What the exercise asks
Retype the lines below exactly, but only those from the line that has "Index (238, 941)" through the line that has "brand (239, 53)". Omit every picture.

══ Data ══

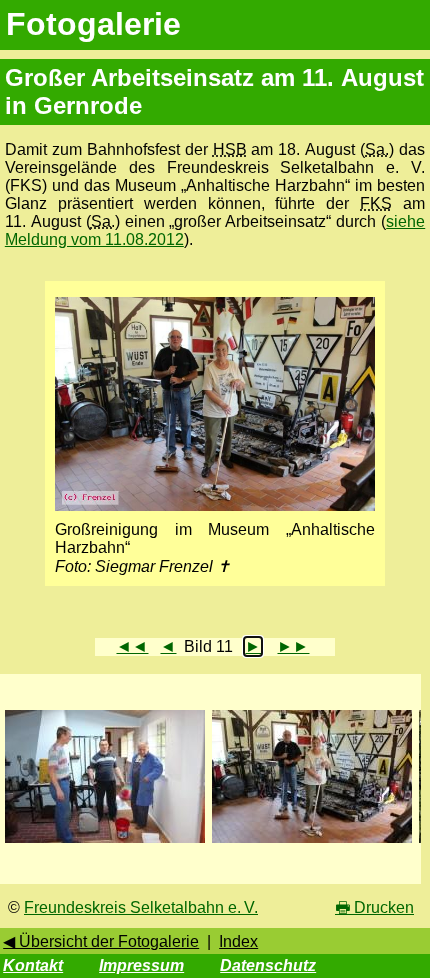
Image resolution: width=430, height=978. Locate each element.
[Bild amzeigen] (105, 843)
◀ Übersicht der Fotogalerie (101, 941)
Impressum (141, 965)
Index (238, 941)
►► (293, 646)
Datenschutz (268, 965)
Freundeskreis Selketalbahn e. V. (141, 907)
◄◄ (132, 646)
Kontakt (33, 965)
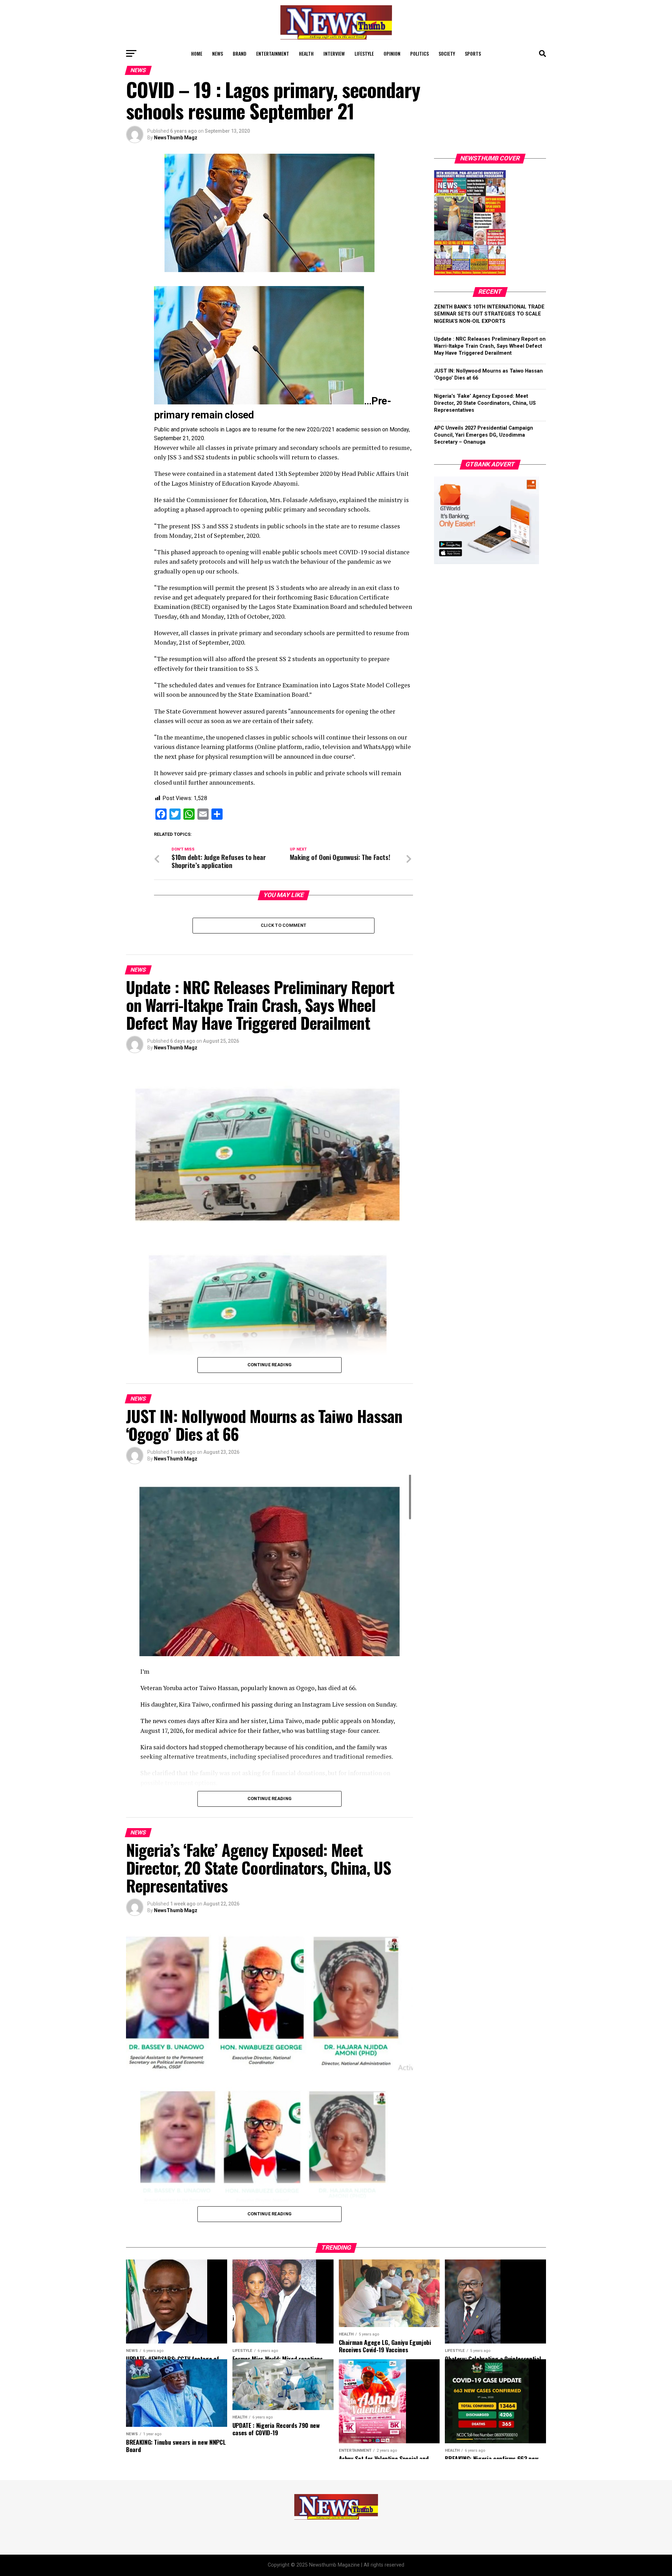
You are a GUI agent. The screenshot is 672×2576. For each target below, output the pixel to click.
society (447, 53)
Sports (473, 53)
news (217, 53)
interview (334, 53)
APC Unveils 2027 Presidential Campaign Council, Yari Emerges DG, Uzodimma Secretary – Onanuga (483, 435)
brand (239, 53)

═══
══ Data ══

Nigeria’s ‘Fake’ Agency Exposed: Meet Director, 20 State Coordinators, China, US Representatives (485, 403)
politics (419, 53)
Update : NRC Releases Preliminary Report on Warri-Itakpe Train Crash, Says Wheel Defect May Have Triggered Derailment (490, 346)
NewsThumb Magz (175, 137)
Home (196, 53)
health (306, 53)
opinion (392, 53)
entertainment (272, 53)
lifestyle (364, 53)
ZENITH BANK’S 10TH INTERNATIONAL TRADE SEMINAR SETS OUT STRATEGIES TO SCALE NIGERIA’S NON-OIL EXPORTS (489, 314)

═══

Response area
Index (238, 941)
►► (293, 646)
Datenschutz (268, 965)
Freundeskreis Selketalbahn e. V. (141, 907)
◄◄ (132, 646)
Kontakt (33, 965)
You are a GUI agent. The screenshot is 672×2576. For each target below, output the pixel to click.
society (447, 53)
Sports (473, 53)
news (217, 53)
interview (334, 53)
APC Unveils 2027 Presidential Campaign Council, Yari Emerges DG, Uzodimma Secretary – Onanuga (483, 435)
brand (239, 53)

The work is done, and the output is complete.